[Exercise objective]: Each line of the data below that holds the word "agent" is to be reported in full.

[Data records]:

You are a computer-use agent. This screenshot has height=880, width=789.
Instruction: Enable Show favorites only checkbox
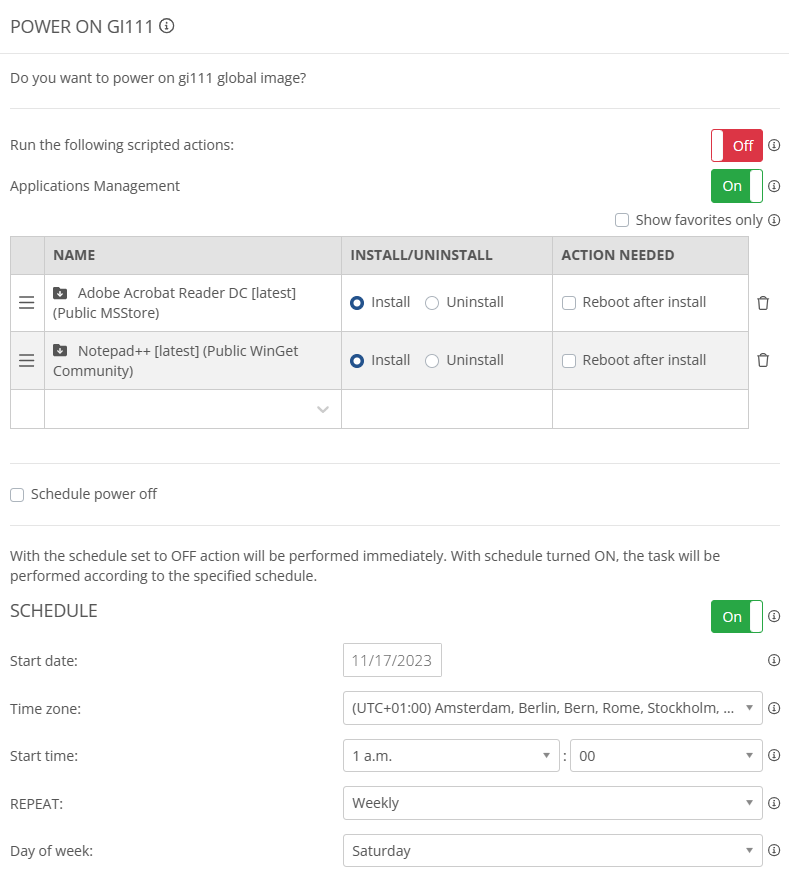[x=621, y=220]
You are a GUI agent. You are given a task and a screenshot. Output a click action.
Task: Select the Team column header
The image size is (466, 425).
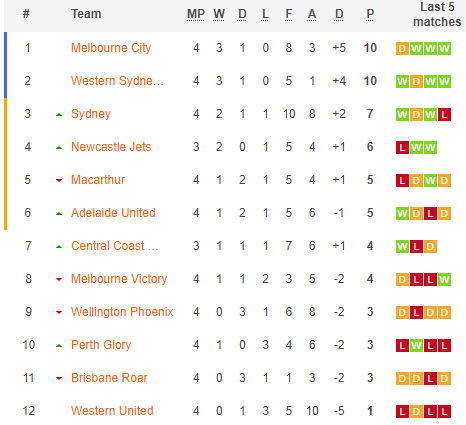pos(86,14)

[Solution to the problem]:
You are a computer-use agent. This screenshot has height=880, width=789.
You are a GUI agent. You are given a task and a screenshot. Output a click action.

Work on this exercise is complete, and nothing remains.